Heavy Dark Matter in White Dwarfs: Multiple-Scattering Capture and Thermalization

TL;DR

This paper develops an advanced model for heavy dark matter capture in white dwarfs, accounting for multiple scattering, nuclear effects, and core crystallization, significantly refining previous estimates and implications for dark matter accumulation.

Contribution

It introduces a comprehensive treatment of dark matter capture and thermalization in white dwarfs, including all relevant physical effects and in-medium phenomena, improving accuracy over prior models.

Findings

Capture rates differ by orders of magnitude from previous estimates.

Thermalization timescales are much shorter, especially with crystallized cores.
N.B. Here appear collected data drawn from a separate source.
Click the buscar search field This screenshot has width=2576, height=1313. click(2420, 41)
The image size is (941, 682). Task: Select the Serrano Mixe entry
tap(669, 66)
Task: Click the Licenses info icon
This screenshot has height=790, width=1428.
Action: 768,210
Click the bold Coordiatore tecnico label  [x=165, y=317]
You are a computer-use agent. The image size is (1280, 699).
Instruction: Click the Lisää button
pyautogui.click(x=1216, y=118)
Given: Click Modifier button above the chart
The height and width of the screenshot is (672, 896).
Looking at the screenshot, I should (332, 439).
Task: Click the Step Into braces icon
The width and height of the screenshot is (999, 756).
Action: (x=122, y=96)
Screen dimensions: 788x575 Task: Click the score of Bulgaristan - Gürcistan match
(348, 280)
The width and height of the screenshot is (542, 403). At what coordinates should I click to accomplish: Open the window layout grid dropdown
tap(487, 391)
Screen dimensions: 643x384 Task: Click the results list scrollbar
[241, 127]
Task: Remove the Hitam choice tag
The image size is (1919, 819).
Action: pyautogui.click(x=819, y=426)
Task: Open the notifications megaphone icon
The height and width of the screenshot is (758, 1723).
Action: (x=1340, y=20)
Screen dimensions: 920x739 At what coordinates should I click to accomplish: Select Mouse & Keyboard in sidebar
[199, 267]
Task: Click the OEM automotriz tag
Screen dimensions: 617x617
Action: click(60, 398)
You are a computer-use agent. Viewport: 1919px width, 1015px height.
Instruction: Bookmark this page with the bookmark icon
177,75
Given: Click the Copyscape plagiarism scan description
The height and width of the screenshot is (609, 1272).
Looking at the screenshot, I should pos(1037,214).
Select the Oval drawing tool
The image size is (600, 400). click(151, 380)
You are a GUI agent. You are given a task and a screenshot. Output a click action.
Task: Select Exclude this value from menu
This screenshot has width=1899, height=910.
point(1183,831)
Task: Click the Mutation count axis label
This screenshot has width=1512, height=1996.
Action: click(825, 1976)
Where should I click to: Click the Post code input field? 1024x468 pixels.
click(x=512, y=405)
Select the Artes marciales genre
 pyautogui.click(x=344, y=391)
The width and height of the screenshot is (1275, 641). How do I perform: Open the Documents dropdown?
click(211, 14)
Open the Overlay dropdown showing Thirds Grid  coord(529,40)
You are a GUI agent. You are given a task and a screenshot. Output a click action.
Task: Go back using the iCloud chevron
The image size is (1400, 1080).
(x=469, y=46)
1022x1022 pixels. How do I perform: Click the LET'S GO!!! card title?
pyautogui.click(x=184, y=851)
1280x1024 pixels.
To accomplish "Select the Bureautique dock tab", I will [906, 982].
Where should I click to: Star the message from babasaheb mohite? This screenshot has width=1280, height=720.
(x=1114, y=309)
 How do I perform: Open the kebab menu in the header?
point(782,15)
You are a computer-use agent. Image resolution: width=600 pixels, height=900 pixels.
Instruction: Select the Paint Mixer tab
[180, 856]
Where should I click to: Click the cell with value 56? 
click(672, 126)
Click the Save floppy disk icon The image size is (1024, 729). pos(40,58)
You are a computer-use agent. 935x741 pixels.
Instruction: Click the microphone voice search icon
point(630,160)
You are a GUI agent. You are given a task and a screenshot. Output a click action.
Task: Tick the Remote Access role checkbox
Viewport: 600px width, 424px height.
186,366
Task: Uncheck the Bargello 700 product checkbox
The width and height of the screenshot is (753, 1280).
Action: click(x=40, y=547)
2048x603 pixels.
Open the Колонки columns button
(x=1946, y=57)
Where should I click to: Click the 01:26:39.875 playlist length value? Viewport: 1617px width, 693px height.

Determines the cross section for dark matter to self-gravitate in white dwarfs.

Abstract

We present an improved treatment for the scattering of heavy dark matter from the ion constituents of a white dwarf. In the heavy dark matter regime, multiple collisions are required for the dark matter to become gravitationally captured. Our treatment incorporates all relevant physical effects including the dark matter trajectories, nuclear form factors, and radial profiles for the white dwarf escape velocity and target number densities. Our capture rates differ by orders of magnitude from previous estimates, which have typically used approximations developed for dark matter scattering in the Earth. We also compute the time for the dark matter to thermalize in the center of the white dwarf, including in-medium effects such as phonon emission and absorption from the ionic lattice in the case where the star has a crystallized core. We find much shorter thermalization timescales than previously estimated, especially if the white dwarf core has crystallized. We illustrate the importance of our improved approach by determining the cross section required for accumulated asymmetric dark matter to self-gravitate.